Prior to liquid chromatography/mass spectrometry (LC/MS) analysis, the extracted peptides were diluted with an aqueous 0.1% formic acid solution. Digested peptides were subjected to LC separation using the NanoAcquity coupled with SynaptG2 HDMS system (Waters, Manchester UK). All samples were analyzed in duplicate and continuum raw data were processed by MassLynx version 4.1 and Protein Lynx Global Server (PLGS) 2.2 (Waters, Manchester, UK) was used for all automated data processing and database searching. The SWISSPROT protein sequence database and PLGS 2.2 (Waters) were used for protein identification. A MASCOT protein score greater than 60 was considered statistically significant (p < 0.05).
RNA isolation and qPCR
To quantitate the extent of differentiation amongst the tissues and to confirm the expression of proteins identified by antibody array and proteomics, qPCR was utilized.

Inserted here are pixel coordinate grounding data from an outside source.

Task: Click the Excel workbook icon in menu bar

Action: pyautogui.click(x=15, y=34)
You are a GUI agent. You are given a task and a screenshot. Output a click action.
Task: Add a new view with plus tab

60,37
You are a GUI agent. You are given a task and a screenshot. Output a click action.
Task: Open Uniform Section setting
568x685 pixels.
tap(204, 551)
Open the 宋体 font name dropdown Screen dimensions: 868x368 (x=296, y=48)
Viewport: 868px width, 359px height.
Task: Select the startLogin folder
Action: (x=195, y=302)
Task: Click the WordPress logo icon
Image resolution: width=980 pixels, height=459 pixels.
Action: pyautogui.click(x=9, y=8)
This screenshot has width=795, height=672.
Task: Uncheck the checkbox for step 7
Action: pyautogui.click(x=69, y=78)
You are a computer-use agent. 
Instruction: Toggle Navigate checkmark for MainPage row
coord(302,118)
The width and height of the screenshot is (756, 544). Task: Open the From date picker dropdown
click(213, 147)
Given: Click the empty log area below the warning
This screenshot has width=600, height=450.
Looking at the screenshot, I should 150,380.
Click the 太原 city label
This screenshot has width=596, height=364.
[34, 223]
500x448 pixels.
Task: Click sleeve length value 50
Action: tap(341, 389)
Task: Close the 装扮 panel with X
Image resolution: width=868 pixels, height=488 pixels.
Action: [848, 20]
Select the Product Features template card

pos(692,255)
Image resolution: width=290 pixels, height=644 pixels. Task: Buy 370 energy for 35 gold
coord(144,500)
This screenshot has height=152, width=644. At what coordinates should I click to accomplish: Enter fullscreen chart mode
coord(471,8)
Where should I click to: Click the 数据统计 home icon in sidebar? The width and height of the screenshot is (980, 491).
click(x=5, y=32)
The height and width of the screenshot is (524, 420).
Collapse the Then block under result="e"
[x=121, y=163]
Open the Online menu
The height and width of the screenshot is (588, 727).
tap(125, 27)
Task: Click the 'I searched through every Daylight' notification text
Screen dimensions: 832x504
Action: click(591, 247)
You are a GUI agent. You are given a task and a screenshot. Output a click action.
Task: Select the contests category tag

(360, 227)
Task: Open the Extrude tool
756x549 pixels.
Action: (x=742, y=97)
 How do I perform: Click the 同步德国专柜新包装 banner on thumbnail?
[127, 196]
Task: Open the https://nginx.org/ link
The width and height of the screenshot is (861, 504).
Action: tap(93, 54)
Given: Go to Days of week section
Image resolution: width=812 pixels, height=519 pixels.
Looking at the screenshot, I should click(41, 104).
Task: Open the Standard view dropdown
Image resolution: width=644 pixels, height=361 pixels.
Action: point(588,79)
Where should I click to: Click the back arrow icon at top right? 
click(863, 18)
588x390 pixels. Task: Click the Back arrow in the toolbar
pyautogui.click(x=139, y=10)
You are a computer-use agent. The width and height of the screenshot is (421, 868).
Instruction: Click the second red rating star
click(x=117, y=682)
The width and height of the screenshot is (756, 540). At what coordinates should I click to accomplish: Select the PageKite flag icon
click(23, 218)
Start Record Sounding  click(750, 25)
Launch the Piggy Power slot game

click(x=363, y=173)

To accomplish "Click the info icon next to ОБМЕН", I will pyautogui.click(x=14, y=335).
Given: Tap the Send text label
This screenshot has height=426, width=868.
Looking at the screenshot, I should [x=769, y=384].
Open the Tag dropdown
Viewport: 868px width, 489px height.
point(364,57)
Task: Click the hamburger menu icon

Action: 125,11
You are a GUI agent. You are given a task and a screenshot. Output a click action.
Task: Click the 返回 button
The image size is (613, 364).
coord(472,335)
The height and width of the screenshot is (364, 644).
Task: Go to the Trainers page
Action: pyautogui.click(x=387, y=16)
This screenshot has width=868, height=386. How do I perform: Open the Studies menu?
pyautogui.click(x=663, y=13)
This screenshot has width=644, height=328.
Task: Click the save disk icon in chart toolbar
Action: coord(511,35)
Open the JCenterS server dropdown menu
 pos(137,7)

RNA was extracted from osteocyte and chondrocyte differentiation cultures and undifferentiated cells (passage 3) from all tissues (n = 3 per tissue) using Qiagen RNeasy mini kit (Qiagen) as per manufacturer’s instructions. Qiashredders were employed to lyse chondrocyte pellets. RNA was extracted from adipocyte differentiation cultures using Qiagen RNeasy lipid tissue mini kit. Superscipt III first strand synthesis supermix for qRT-PCR (Invitrogen) was utilized for reverse transcription. Aggrecan (HS00153936), adiponectin (HS00605917) and osteopontin (HS00959010) Taqman gene expression assays were utilized in combination with Taqman Universal Master Mix II No UNG (Invitrogen) to assess chondrocyte, adipocyte and osteocyte differentiation respectively. Taqman gene expression assays were also used to assess the expression of proteins identified by antibody array and proteomics (Additional file 3). For all tissue samples (n = 3 per tissue), each assay was performed in triplicate and each experiment repeated three times. ΔΔCt values were calculated based on Glyceraldehyde 3-phosphate dehydrogenase (GAPDH) expression.
Data was analyzed using Graphpad-Prism software. Flow-cytometry, immuno-fluorescence and qPCR data was analyzed using one-way ANOVA followed by Tukey’s multiple comparison test. Probability values less than 0.05 were considered significant. Proteomics data were analyzed using Student’s t test, ANOVA and principal component analysis (Progenesis SameSpots and PDQuest 2-DE analysis software).